Mathieu Amalric

(1965). Il est né à Neuilly-sur-Seine, son père est un grand journaliste qui travaille pour « Le Monde » et « Libération », sa mère, d’origine polonaise est née dans le village, en Pologne, où a vécu Roman Polanski. Il suit son père à Washington puis à Moscou. Il commence des études littéraires, mais ne persévère pas, il tente le concours de l’IDHEC, mais il échoue, il vient donc au cinéma par la petite porte et par le biais de l’écriture, de courts-métrages et de divers petits boulots. On lui confie un premier petit rôle en 1984 dans : Les favoris de la lune, il ne tournera son deuxième film qu’en 1992, entre-temps, il fera divers boulots dont assistant stagiaire à la mise en scène. La suite sera très prolifique, il a tourné plus de 115 films ! Il se lance dans la mise en scène en 1990 avec des courts-métrages, son premier long-métrage sera : Mange ta soupe en 1997 avec Jeanne Balibar, un film basé sur des éléments familiaux autobiographiques dans un climat étouffant, Le stade de Wimbledon avec Jeanne Balibar, une femme recherche un mystérieux écrivain, La chose publique avec Bernard Menez et Michèle Laroque, un réalisateur qui a reçu une commande de ARTE doit de débattre avec des problèmes de couple sur fond des élections présidentielles de 2002 , Tournée, un producteur parisien qui a tout quitté pour aller aux USA, revient avec une tournée burlesque, La chambre bleue, une enquête policière d’après Simenon avec lui-même et Léa Drucker, Barbara avec lui-même et Jeanne Balibar, la préparation d’un film sur la chanteuse et l’étrange fusion entre l’actrice qui doit tenir le rôle et la chanteuse.

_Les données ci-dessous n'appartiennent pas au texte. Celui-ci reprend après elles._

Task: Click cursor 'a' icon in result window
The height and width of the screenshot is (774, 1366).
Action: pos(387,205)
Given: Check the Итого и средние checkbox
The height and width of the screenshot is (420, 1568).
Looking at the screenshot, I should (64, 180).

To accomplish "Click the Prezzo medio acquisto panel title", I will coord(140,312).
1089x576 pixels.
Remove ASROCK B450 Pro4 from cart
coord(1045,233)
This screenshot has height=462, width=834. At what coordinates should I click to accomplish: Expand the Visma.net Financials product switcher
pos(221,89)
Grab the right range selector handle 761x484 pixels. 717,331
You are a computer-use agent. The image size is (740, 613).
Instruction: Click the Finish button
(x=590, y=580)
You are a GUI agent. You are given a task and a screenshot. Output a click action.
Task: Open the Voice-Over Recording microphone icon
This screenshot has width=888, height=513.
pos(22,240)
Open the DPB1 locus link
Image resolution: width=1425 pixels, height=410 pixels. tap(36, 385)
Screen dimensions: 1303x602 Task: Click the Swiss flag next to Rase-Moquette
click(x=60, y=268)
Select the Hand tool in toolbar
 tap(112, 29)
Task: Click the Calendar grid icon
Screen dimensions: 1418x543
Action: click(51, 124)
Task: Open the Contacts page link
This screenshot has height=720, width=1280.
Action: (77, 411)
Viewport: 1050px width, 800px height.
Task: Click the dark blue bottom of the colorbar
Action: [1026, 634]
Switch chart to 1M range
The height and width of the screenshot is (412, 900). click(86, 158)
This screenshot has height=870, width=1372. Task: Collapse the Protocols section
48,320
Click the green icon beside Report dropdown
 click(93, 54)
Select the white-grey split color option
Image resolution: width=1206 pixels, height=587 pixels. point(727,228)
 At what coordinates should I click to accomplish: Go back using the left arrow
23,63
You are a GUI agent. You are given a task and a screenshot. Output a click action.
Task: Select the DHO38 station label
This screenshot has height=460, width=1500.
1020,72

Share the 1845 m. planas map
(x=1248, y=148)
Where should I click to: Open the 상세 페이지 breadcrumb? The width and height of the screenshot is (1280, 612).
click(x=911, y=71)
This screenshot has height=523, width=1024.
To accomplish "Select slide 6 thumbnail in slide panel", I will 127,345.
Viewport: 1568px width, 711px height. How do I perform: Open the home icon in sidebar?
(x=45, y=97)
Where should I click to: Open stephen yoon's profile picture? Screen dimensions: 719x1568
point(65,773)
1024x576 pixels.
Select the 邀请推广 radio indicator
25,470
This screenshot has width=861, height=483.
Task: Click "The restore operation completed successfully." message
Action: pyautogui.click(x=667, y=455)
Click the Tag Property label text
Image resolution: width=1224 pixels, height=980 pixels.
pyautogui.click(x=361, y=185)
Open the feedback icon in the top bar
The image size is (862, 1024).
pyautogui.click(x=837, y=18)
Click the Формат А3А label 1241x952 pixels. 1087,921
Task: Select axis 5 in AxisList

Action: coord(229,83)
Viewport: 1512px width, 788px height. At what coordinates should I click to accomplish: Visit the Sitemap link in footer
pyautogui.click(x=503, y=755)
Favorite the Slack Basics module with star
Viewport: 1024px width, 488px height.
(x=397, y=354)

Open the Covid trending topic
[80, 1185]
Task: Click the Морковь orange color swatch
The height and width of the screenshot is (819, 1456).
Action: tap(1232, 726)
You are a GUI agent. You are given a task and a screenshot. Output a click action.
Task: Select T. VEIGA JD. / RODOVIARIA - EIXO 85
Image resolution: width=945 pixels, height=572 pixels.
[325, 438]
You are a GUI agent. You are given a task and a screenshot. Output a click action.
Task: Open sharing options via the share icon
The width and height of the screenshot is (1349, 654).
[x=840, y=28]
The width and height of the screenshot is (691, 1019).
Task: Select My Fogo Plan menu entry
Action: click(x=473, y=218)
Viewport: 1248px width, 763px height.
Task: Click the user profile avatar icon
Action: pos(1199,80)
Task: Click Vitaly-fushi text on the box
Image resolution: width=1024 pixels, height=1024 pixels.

Il fait aussi du doublage et de la narration, il joue aussi au théâtre.
Il a obtenu les Césars  du meilleur espoir en 1997 pour comment je me suis disputé, du meilleur acteur en 2005 pour : Rois et Reines et en 20087 pour : Le scaphandre et le papillon, il a aussi obtenu le prix de la mise en scène à Cannes en 2010 pour : Tournée, Le prix Jean Vigo et le prix Louis Delluc en 2017 pour : Barbara.